Task objective -
Beginning at the line that mentions "Instruction: Open Jan", retype the rest of the records below exactly. Pictures are not part of the copy.

Data records -
· · · · ·

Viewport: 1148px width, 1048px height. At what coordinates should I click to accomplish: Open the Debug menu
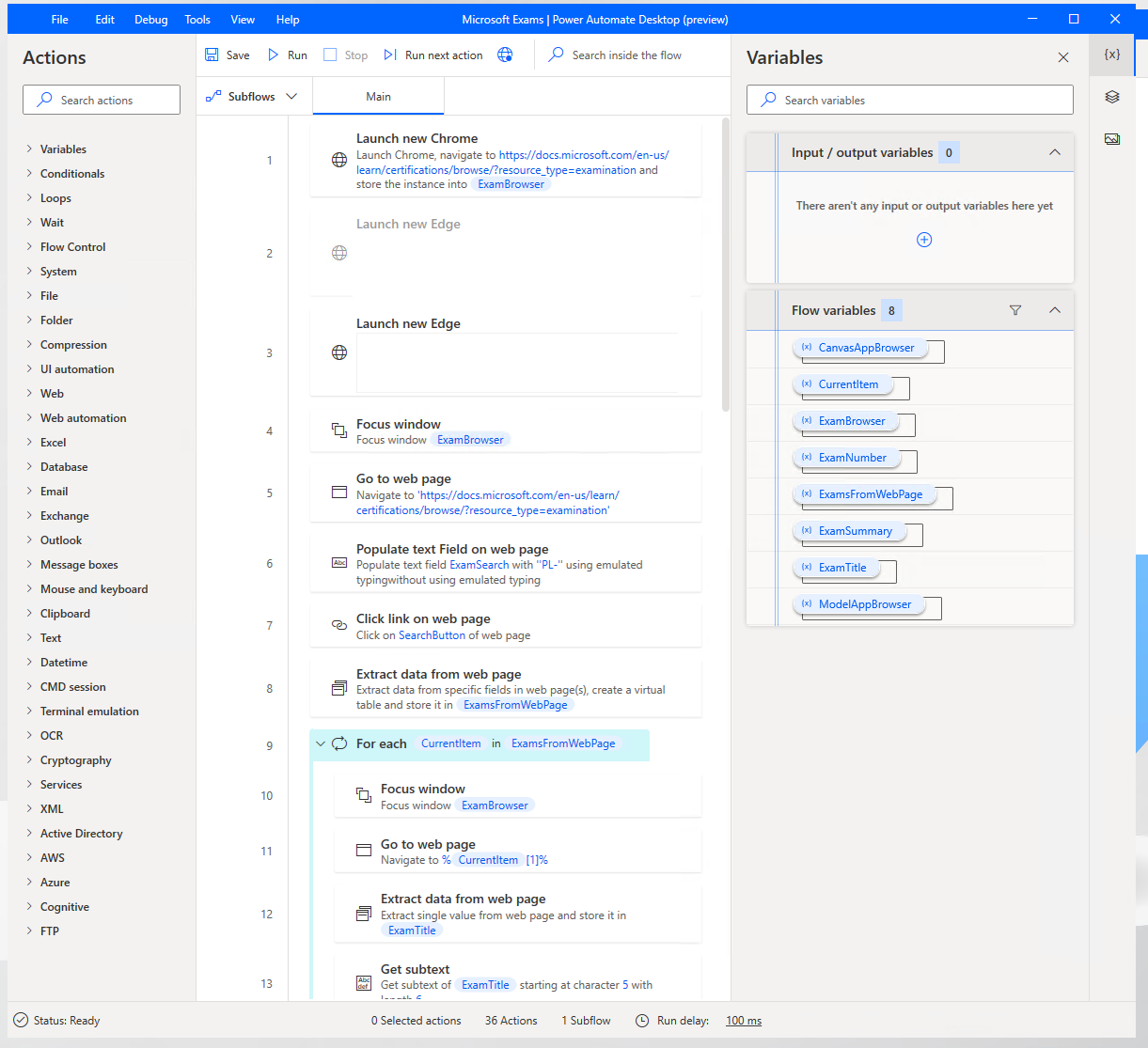tap(150, 20)
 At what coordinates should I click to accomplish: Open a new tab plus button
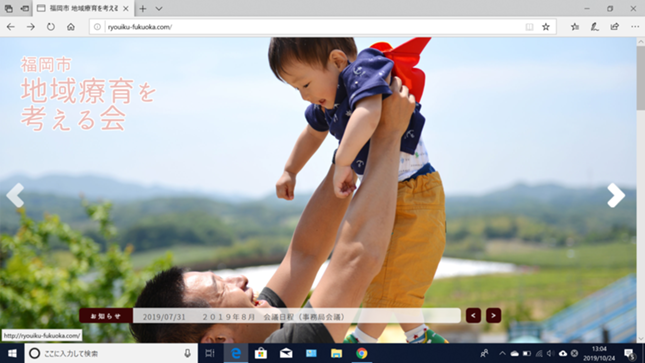tap(143, 9)
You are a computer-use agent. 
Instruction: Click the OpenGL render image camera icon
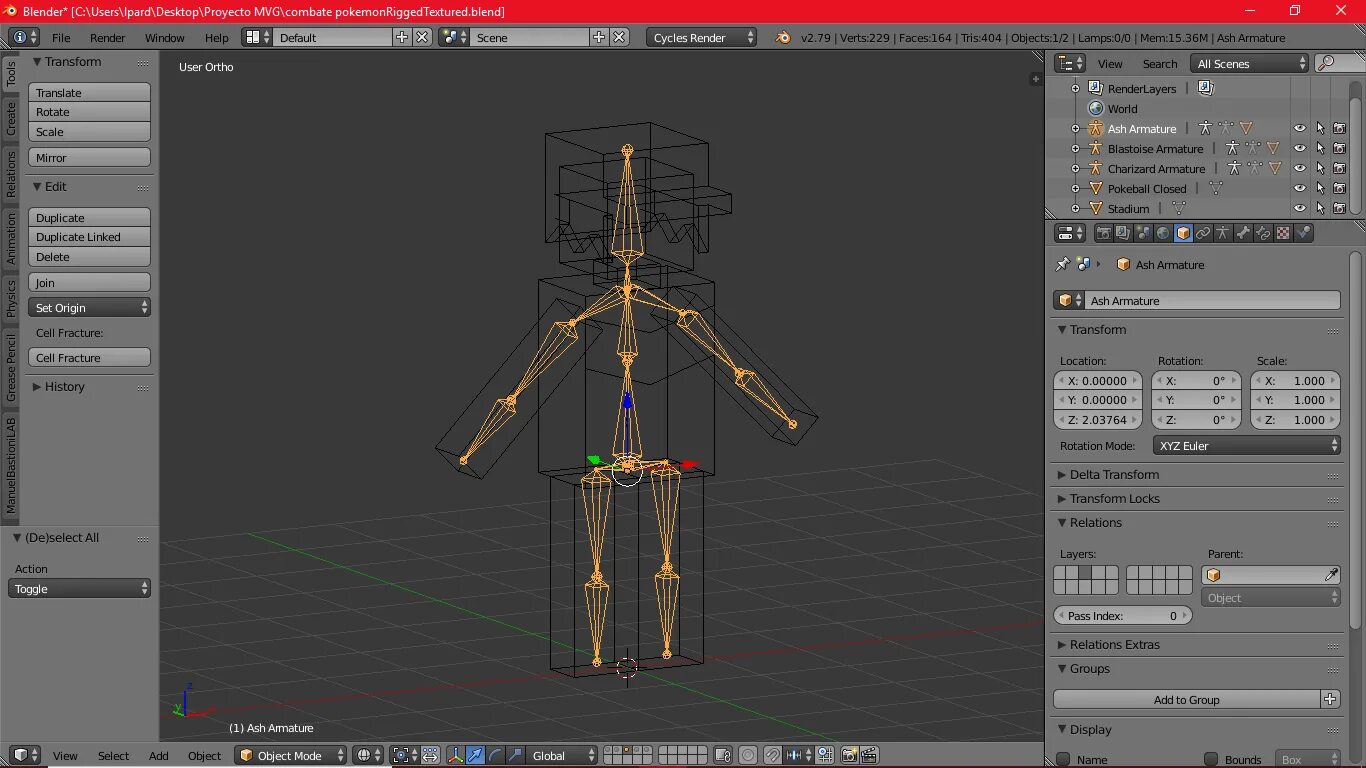point(849,755)
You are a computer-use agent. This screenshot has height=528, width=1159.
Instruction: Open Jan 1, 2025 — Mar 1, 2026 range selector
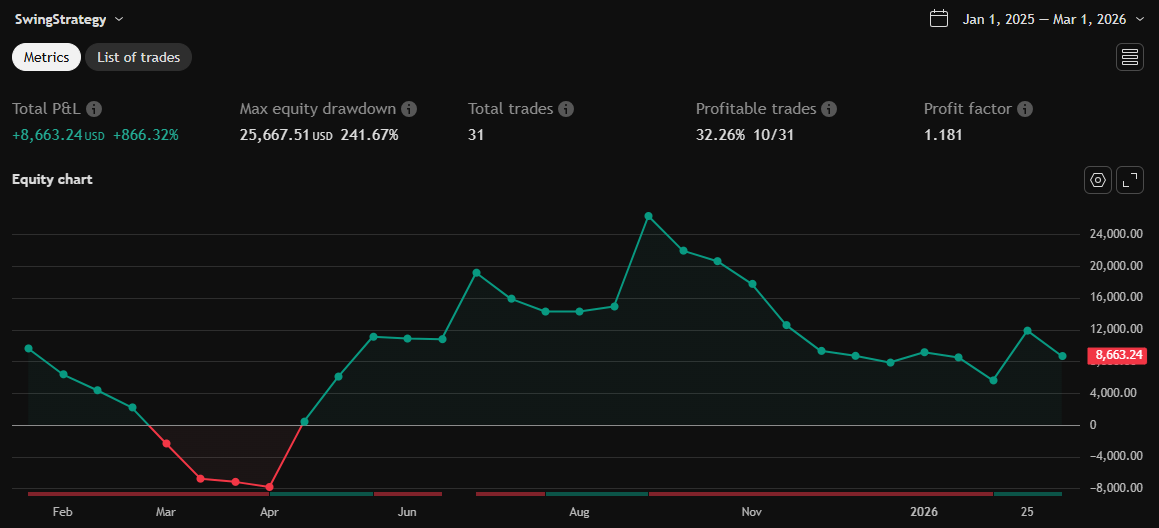(x=1044, y=19)
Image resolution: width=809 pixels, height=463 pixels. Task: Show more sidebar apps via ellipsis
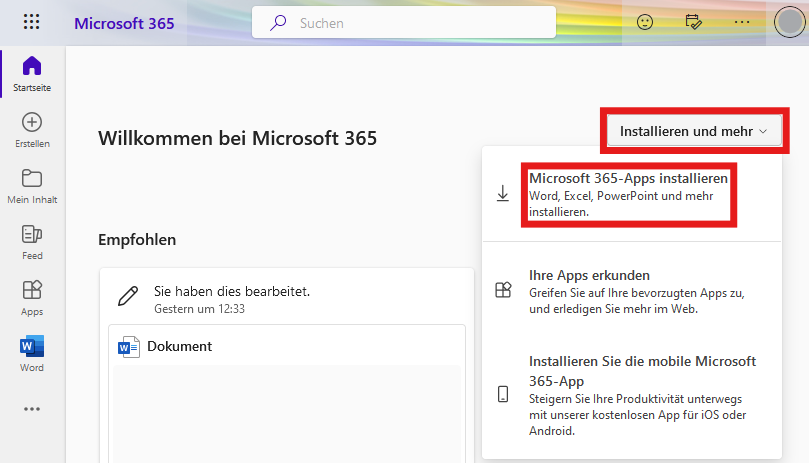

· · · · ·

Exercise result -
Instruction: Open Jan 1, 2025 — Mar 1, 2026 range selector
(x=1044, y=19)
Image resolution: width=809 pixels, height=463 pixels. Task: Show more sidebar apps via ellipsis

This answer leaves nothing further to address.